» **Study material**:

==============================

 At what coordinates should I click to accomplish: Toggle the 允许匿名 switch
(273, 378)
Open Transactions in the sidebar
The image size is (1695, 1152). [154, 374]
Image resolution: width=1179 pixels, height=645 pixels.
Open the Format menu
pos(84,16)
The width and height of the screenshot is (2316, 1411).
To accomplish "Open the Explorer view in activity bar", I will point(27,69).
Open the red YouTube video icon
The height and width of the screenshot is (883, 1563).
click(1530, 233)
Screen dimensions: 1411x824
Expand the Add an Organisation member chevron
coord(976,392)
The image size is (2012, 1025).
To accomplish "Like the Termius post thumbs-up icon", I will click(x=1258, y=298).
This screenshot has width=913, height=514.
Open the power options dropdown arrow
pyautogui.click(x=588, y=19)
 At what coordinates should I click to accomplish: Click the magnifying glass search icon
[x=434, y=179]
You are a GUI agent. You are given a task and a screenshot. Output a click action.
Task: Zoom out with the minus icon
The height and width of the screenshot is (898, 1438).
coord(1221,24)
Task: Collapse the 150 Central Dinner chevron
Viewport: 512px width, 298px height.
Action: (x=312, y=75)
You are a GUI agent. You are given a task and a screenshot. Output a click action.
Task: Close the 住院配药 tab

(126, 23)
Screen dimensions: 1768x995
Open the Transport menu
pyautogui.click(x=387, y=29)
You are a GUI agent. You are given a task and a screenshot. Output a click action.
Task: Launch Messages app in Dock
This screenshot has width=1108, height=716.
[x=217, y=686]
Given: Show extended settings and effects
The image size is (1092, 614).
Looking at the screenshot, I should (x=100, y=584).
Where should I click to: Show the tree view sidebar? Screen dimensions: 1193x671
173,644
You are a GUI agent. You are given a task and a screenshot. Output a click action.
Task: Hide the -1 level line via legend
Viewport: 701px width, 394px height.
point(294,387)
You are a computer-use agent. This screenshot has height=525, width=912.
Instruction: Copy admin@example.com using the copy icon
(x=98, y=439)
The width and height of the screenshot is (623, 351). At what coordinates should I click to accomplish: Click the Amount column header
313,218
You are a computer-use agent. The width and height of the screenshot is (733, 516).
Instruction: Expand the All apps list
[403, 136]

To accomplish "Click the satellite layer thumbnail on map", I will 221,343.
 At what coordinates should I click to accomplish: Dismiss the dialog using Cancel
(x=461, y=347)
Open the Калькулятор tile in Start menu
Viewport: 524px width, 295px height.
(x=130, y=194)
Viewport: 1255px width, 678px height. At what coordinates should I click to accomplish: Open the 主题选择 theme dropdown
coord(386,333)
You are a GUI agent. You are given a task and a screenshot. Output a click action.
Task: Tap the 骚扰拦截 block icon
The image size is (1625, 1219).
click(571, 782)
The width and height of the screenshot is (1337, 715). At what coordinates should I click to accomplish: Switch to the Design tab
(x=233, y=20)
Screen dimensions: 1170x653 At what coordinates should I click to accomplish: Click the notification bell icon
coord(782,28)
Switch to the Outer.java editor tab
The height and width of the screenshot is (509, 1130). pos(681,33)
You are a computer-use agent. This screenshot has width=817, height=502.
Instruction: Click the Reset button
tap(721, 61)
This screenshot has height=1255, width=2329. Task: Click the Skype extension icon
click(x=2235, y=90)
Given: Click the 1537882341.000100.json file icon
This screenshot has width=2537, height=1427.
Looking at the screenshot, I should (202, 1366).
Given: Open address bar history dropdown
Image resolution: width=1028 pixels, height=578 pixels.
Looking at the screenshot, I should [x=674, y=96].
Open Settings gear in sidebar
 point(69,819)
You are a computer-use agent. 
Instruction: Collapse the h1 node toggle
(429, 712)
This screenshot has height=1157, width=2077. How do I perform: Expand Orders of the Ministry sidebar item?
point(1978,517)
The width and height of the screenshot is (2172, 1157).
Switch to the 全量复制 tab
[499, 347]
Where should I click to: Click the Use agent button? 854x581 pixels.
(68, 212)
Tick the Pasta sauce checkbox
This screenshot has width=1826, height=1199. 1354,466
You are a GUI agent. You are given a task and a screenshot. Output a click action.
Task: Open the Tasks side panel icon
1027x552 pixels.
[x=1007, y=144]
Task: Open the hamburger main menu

==============================

» **Task to complete**: The whole listing is needed again, word for word.

» **Response to this task**:
 At what coordinates should I click to accomplish: Toggle the 允许匿名 switch
(273, 378)
Open Transactions in the sidebar
The image size is (1695, 1152). [154, 374]
Image resolution: width=1179 pixels, height=645 pixels.
Open the Format menu
pos(84,16)
The width and height of the screenshot is (2316, 1411).
To accomplish "Open the Explorer view in activity bar", I will point(27,69).
Open the red YouTube video icon
The height and width of the screenshot is (883, 1563).
click(1530, 233)
Screen dimensions: 1411x824
Expand the Add an Organisation member chevron
coord(976,392)
The image size is (2012, 1025).
To accomplish "Like the Termius post thumbs-up icon", I will click(x=1258, y=298).
This screenshot has width=913, height=514.
Open the power options dropdown arrow
pyautogui.click(x=588, y=19)
 At what coordinates should I click to accomplish: Click the magnifying glass search icon
[x=434, y=179]
You are a GUI agent. You are given a task and a screenshot. Output a click action.
Task: Zoom out with the minus icon
The height and width of the screenshot is (898, 1438).
coord(1221,24)
Task: Collapse the 150 Central Dinner chevron
Viewport: 512px width, 298px height.
Action: (x=312, y=75)
You are a GUI agent. You are given a task and a screenshot. Output a click action.
Task: Close the 住院配药 tab

(126, 23)
Screen dimensions: 1768x995
Open the Transport menu
pyautogui.click(x=387, y=29)
You are a GUI agent. You are given a task and a screenshot. Output a click action.
Task: Launch Messages app in Dock
This screenshot has width=1108, height=716.
[x=217, y=686]
Given: Show extended settings and effects
The image size is (1092, 614).
Looking at the screenshot, I should (x=100, y=584).
Where should I click to: Show the tree view sidebar? Screen dimensions: 1193x671
173,644
You are a GUI agent. You are given a task and a screenshot. Output a click action.
Task: Hide the -1 level line via legend
Viewport: 701px width, 394px height.
point(294,387)
You are a computer-use agent. This screenshot has height=525, width=912.
Instruction: Copy admin@example.com using the copy icon
(x=98, y=439)
The width and height of the screenshot is (623, 351). At what coordinates should I click to accomplish: Click the Amount column header
313,218
You are a computer-use agent. The width and height of the screenshot is (733, 516).
Instruction: Expand the All apps list
[403, 136]

To accomplish "Click the satellite layer thumbnail on map", I will 221,343.
 At what coordinates should I click to accomplish: Dismiss the dialog using Cancel
(x=461, y=347)
Open the Калькулятор tile in Start menu
Viewport: 524px width, 295px height.
(x=130, y=194)
Viewport: 1255px width, 678px height. At what coordinates should I click to accomplish: Open the 主题选择 theme dropdown
coord(386,333)
You are a GUI agent. You are given a task and a screenshot. Output a click action.
Task: Tap the 骚扰拦截 block icon
The image size is (1625, 1219).
click(571, 782)
The width and height of the screenshot is (1337, 715). At what coordinates should I click to accomplish: Switch to the Design tab
(x=233, y=20)
Screen dimensions: 1170x653 At what coordinates should I click to accomplish: Click the notification bell icon
coord(782,28)
Switch to the Outer.java editor tab
The height and width of the screenshot is (509, 1130). pos(681,33)
You are a computer-use agent. This screenshot has width=817, height=502.
Instruction: Click the Reset button
tap(721, 61)
This screenshot has height=1255, width=2329. Task: Click the Skype extension icon
click(x=2235, y=90)
Given: Click the 1537882341.000100.json file icon
This screenshot has width=2537, height=1427.
Looking at the screenshot, I should (202, 1366).
Given: Open address bar history dropdown
Image resolution: width=1028 pixels, height=578 pixels.
Looking at the screenshot, I should [x=674, y=96].
Open Settings gear in sidebar
 point(69,819)
You are a computer-use agent. 
Instruction: Collapse the h1 node toggle
(429, 712)
This screenshot has height=1157, width=2077. How do I perform: Expand Orders of the Ministry sidebar item?
point(1978,517)
The width and height of the screenshot is (2172, 1157).
Switch to the 全量复制 tab
[499, 347]
Where should I click to: Click the Use agent button? 854x581 pixels.
(68, 212)
Tick the Pasta sauce checkbox
This screenshot has width=1826, height=1199. 1354,466
You are a GUI agent. You are given a task and a screenshot. Output a click action.
Task: Open the Tasks side panel icon
1027x552 pixels.
[x=1007, y=144]
Task: Open the hamburger main menu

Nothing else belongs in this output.